* [Information provided]
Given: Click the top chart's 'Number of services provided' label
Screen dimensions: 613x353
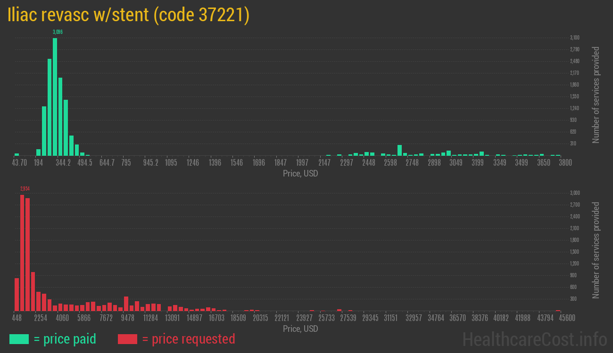Looking at the screenshot, I should (596, 95).
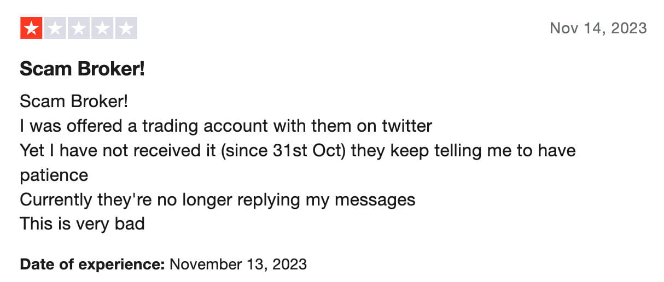Click the fourth grey rating star

coord(102,28)
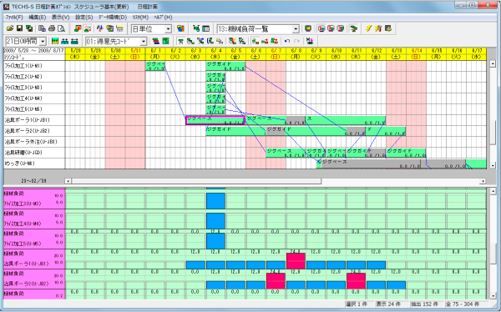The width and height of the screenshot is (501, 312).
Task: Open the 日単位 time unit dropdown
Action: pos(168,29)
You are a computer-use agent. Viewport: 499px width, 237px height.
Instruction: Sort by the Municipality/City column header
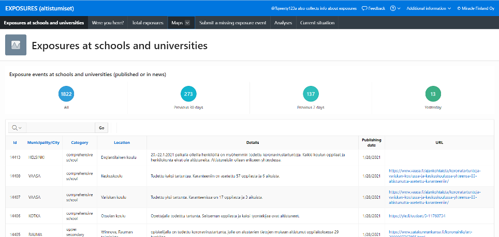(x=43, y=142)
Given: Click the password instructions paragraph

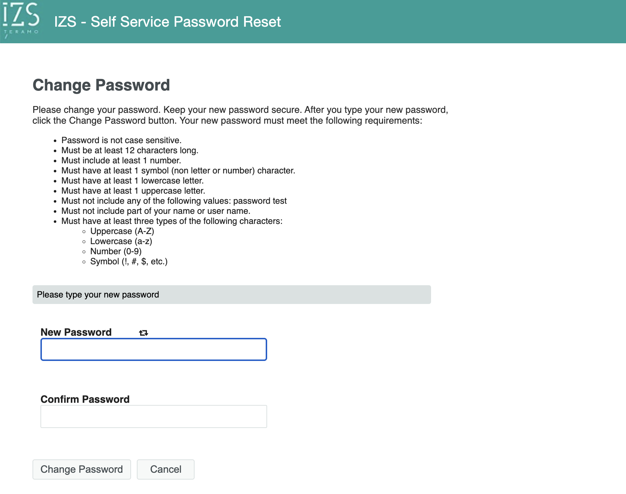Looking at the screenshot, I should (240, 115).
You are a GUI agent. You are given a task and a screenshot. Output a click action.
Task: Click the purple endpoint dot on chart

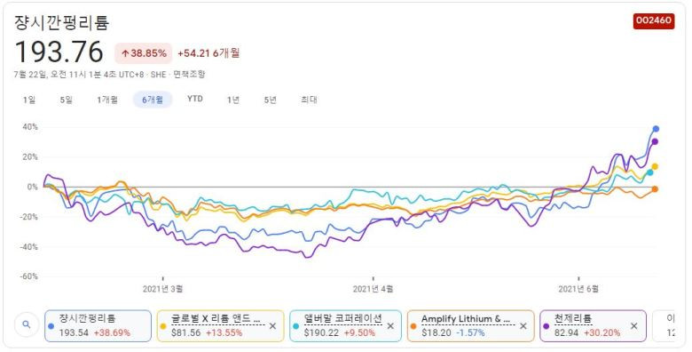click(655, 141)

* [Directions for this task] The answer should be the complete listing, set down exactly, without pictures.

* [Response area]
Given: Click the top chart's 'Number of services provided' label
Screen dimensions: 613x353
Looking at the screenshot, I should (596, 95).
Click the fourth grey rating star

coord(102,28)
The width and height of the screenshot is (501, 312).
Task: Open the 日単位 time unit dropdown
Action: pos(168,29)
You are a computer-use agent. Viewport: 499px width, 237px height.
Instruction: Sort by the Municipality/City column header
(x=43, y=142)
Given: Click the password instructions paragraph

Looking at the screenshot, I should (240, 115).
You are a GUI agent. You are given a task and a screenshot. Output a click action.
Task: Click the purple endpoint dot on chart

click(655, 141)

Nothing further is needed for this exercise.